The enhanced requirements ensures someone easily understands the alignment with other NIST publications, particularly that of NIST 800-171. For example, the control numbers in NIST 800-171 are aligned with those used in 800-172. The “e” designation after the number specifies that the addition is an enhanced control. Additionally, the publication outlines which protection strategies are affected and enhanced by the control out of the three described above. Finally, the five groups of adversarial effects are also detailed as referenced in NIST 800-160-2.
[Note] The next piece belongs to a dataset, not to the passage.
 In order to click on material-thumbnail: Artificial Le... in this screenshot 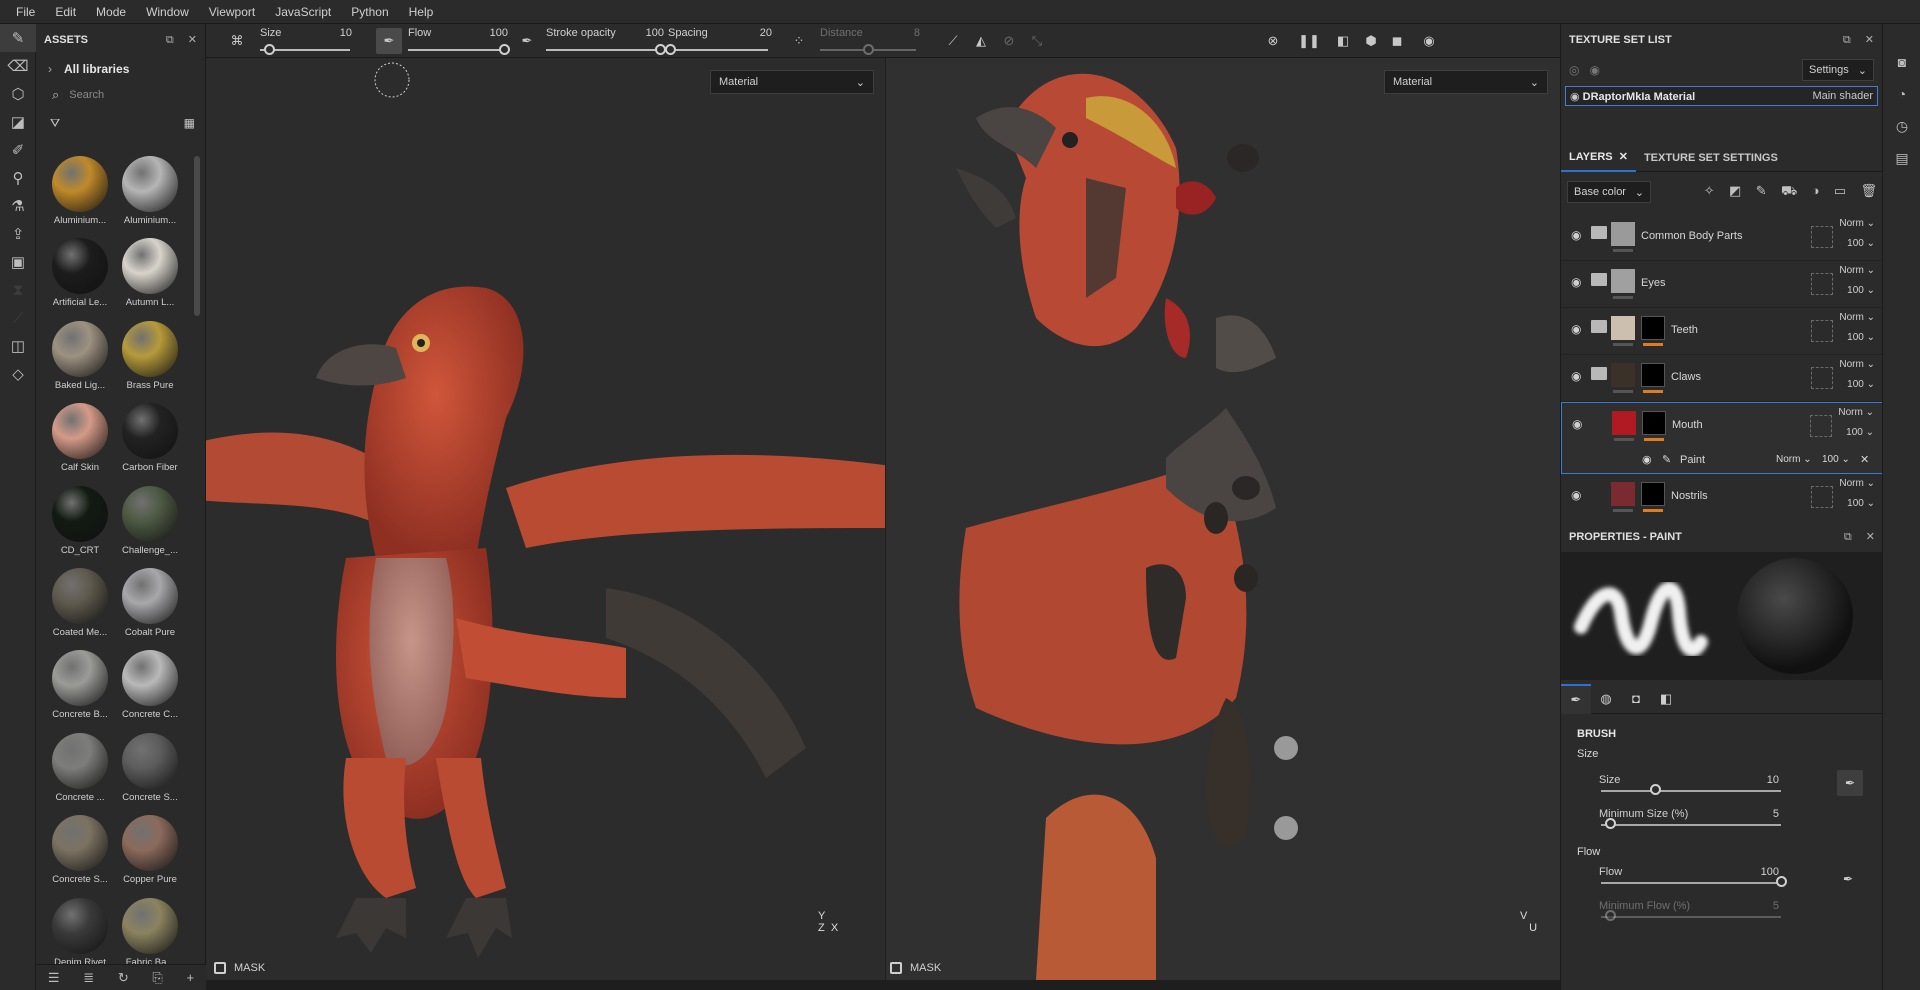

Controls Built From NIST 800-171
Beginning with control 3.1.1 in NIST 800-171, the enhanced control in NIST 800-172 3.1.1e requires multi-factor authentication (MFA). In 3.2.1e, basic security training requirements expand to include social engineering, advanced persistent threat actors, breaches, and suspicious behaviors. It also updates training when there are significant changes to the nature of the threat. Finally, 3.11.2e adds the need to perform actual threat hunting activities in the environment, such as the “must-do” MFA. Advanced capabilities that may lie beyond the scope of smaller defense contractors support the decision to allow those agencies to implement individual contract controls as necessary.
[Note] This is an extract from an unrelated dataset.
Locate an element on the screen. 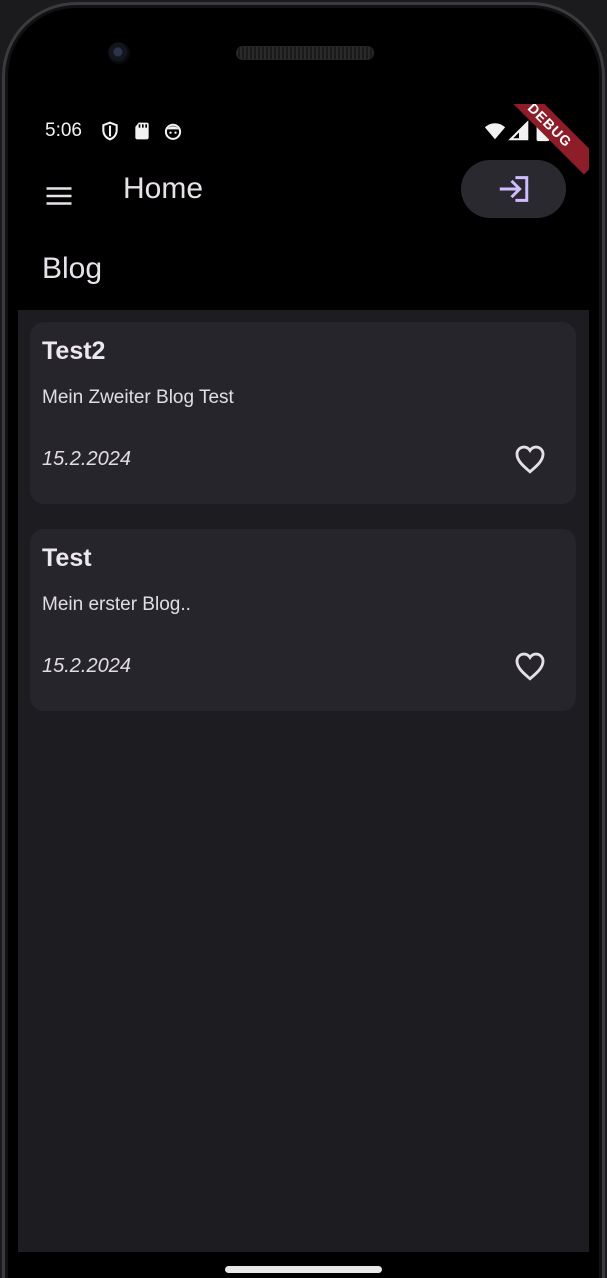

An In-Depth Look at Protection Strategies
NIST 800-160, volume 2, covers protection strategies extensively, and provides the pillars of NIST 800-172. While NIST 800-160 is over 200 pages, professionals recommend a review of the publication with special attention to Appendix J. This section describes how cyber resiliency would have played out in the 2015 and 2016 attacks on the Ukrainian power grid and how a security framework would have resulted in limited damage.
The protection strategies outlined in NIST 800-172:
- Penetration-resistant architecture – The architecture must use technology and procedures to limit the opportunities for an adversary to compromise the system. More than half of the 35 controls in 800-72 impact the architecture’s creation and security.
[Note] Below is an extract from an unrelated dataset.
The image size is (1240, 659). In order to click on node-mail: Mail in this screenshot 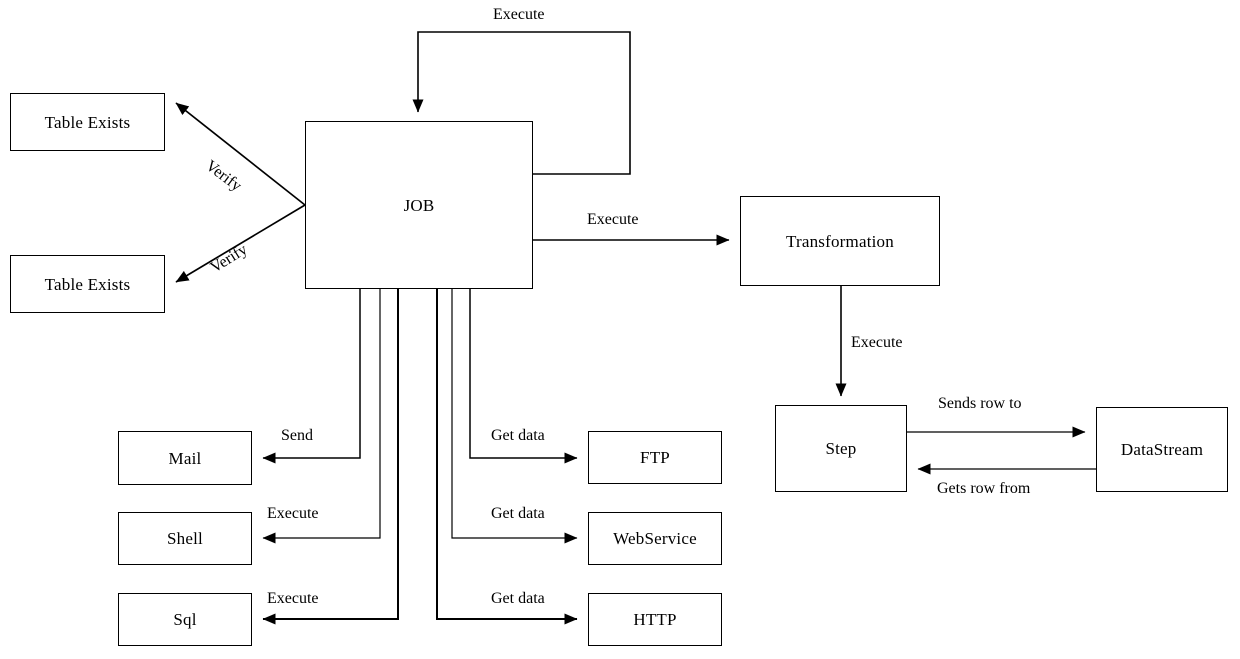, I will do `click(185, 458)`.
- Damage limiting operations – Focused on detecting compromises and limiting the effect of both detected and undetected system compromises.
- Cyber resiliency and survivability – The ability to anticipate, withstand, and recover from an attack.
The adversarial effects listed in the controls support each of these strategies.
Five high-level desired effects on adversaries and attackers:
- Redirect – Deter, divert, deceive which includes technologies such as sandboxing, detonation chambers, honeypots, and other practices like tainting that use deliberately misleading systems’ information to lure attackers away from the real CUI.
- Preclude – Expunge, preempt, negate. The goal is to ensure that the threat does not have the attacker’s desired outcomes.
- Impede – Contain, degrade, delay, exert. Actions that make it more difficult for threat events to cause negative consequences.
- Limit – Shorten or reduce the degree of damage from a threat event.
- Expose – Detect, scrutinize, reveal. This not only includes threat hunting but also participating in threat intelligence data feeds.
Each of these adversarial effects breaks down into 15 specific impacts on risk and expected results. These effects are described in detail in NIST 800-160.
Government contractors and partners with systems that handle sensitive information are continually vulnerable to adversarial attacks. The recently released NIST 800-172 publication details how administrators can implement enhanced security practices to help prevent and mitigate the risks. Knowing what occurs before, during, and after a cybersecurity event is imperative to protecting CUI at all costs.